En allant combattre le RN sur un terrain moral qui n’existe plus ou social qui n’a jamais existé, Gérald Darmanin occupe les médias, mais ne construit rien. Car, de fait, il n’y a rien à bâtir. L’Etat est impécunieux et ses promesses d’aide sont fallacieuses. Le seul langage qui convienne au temps présent est celui du Charretier embourbé : « Aide-toi et le Ciel d’aidera ».


Cette formule est un appel à la responsabilité et à l’effort, elle ne peut passer pour une orientation sociale, car en France on confond le social avec la subvention, l’allocation et l’assistanat.

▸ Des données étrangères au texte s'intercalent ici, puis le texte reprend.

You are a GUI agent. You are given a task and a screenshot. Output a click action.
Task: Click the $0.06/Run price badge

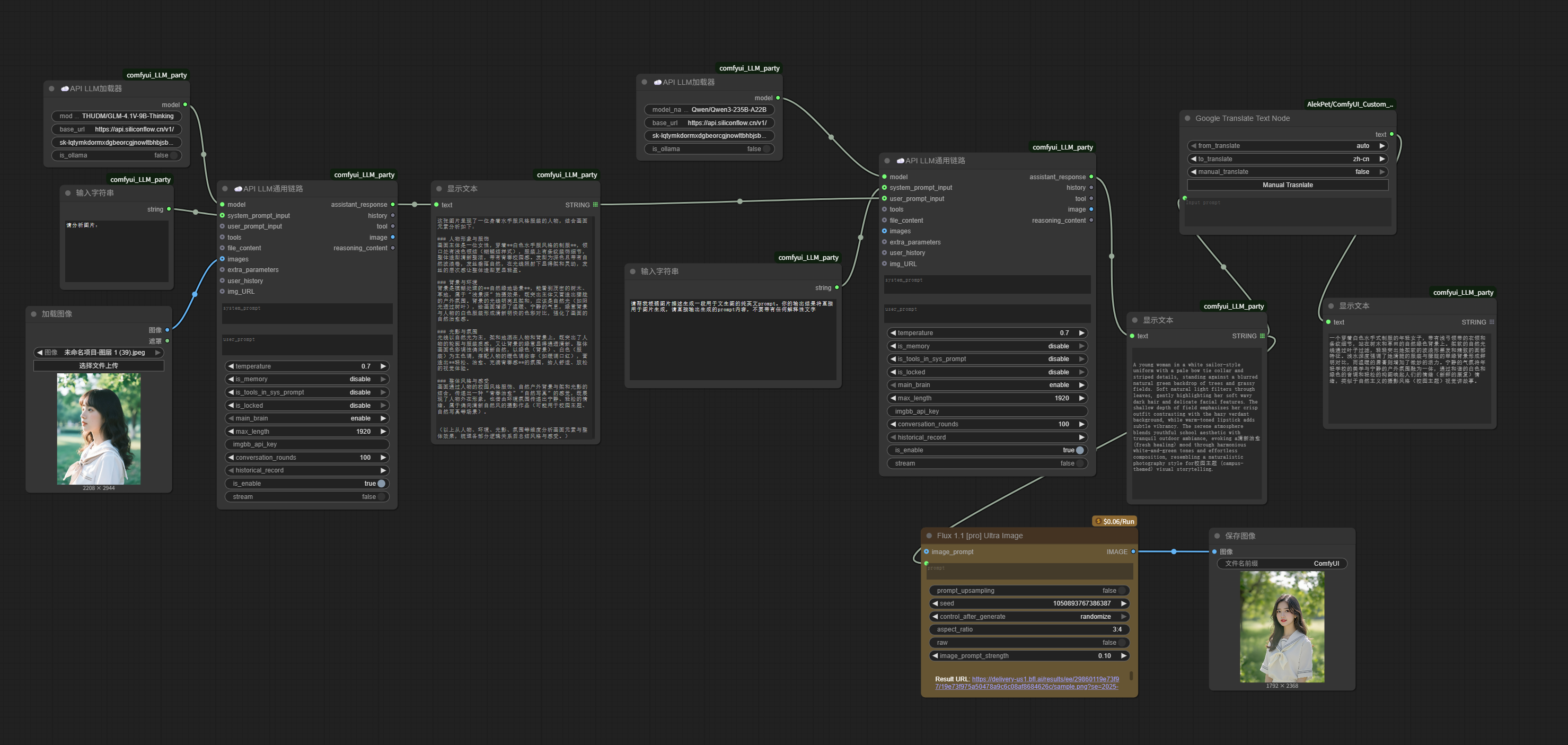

Pour faire peuple, l’homme de Tourcoing invoque sa « mère femme de ménage ». Il renoue ainsi avec une stratégie des années piteuses qui vont de Giscard à Chirac, un must du personnel politique d’alors que l’on soulignait dans Les Cinq Mille, Fortune et faillite de l’élite française, publié en 2014. Être de basse extraction, et le fin du fin, avoir une mère femme de ménage, était un brevet de bonne vie et mœurs, un certificat de défenseur du peuple. Brevet de réussite malgré le handicap social, il était invoqué comme une preuve de désintéressement dans un monde politique où tous étaient censés être pourris par l’argent.


Faible démonstration, car l’on est jamais trahi que par les siens. Ainsi Emmanuel Macron a trahi les grands corps de l’Etat dont il était issu. Ainsi François Mitterrand, bourgeois d’un milieu et d’une culture très conservatrice, est devenu l’architecte d’une France collectiviste d’assistés animés par la haine des riches. Rien ne garantit que venir d’une famille modeste fasse de vous un défenseur du peuple.


Au demeurant, Darmanin devrait savoir qu’il est ringard de dire « femme de ménage », on doit dire désormais « technicienne de surface ». En vérité, si l’on se soucie du vrai, sa maman était « concierge », selon Wikipédia qui semble ignorer que l’on dit désormais « gardienne d’immeuble », et son papa était « tenancier de bar » selon la même source qui décidément n’enjolive rien,  


Quand il aura épuisé tout le médiocre crédit qu’il doit au soutien de Nicolas Sarkozy, le Ministre de l’Intérieur, se trouvera tout nu ; d’autant que si son modèle avait fait illusion quand à sa capacité à juguler l’insécurité, Darmanin s’est trop compromis avec la tisane tiède du macronisme pour jouer les gros bras.

« Trop petit, mon ami » dirait James Hadley Chase. Le rôle du prochain chef de l’Etat ne pourra être attribué à un cogne-mou. Or si, comme on le jaspinait en argot, Darmanin est un cogne, il est même le chef des cognes, il lui manque la main de fer dans le gant de boxe.

La fermeté de Darmanin a montré ses limites, elles sont trop étroites. Sa posture de lutteur de foire qui soulève des poids factices sur la Place Beauvau est un pitoyable échec. Le Président déplore les brutalités policières, et l’extrême Gauche proclame que la police tue, mais dans le même temps l’opinion est excédée par les preuves d’insécurité qui se succèdent transformant des faits divers en faits de société.

L‘impuissance envers les fauteurs de troubles et les dynamiteurs de la paix républicaine, le déni de réalité qui parle encore de sentiment d’insécurité, tout concourt à en incriminer la mollesse du pouvoir. Le trafic de drogue que Darmanin désigne comme source de tous les maux, a bon dos ; on sait bien qu’il s’installe là où la loi de la République a renoncé.


En se rendant au meeting de l’été de l’ambitieux qui rêve de lui succéder avant de monter à l’Elysée, la Première Ministre lui a notifié qu’il ne fallait pas dépasser les bornes.


Sans doute, quand Nicolas Sarkozy manifeste son soutien à cette pâle copie de lui-même qu’est Gérald Darmanin, on se demande s’il ne veut pas avant tout souligner à quel point il lui fut supérieur. Au moment où des magistrats politisés lui font un bien mauvais procès sur le rocambolesque financement lybien de sa campagne de 2007, et quand il s’est fourvoyé dans de stupides déclarations pro-Poutine, un petit regain d‘estime de la part de l’opinion serait un baume souverain pour son cœur meurtri.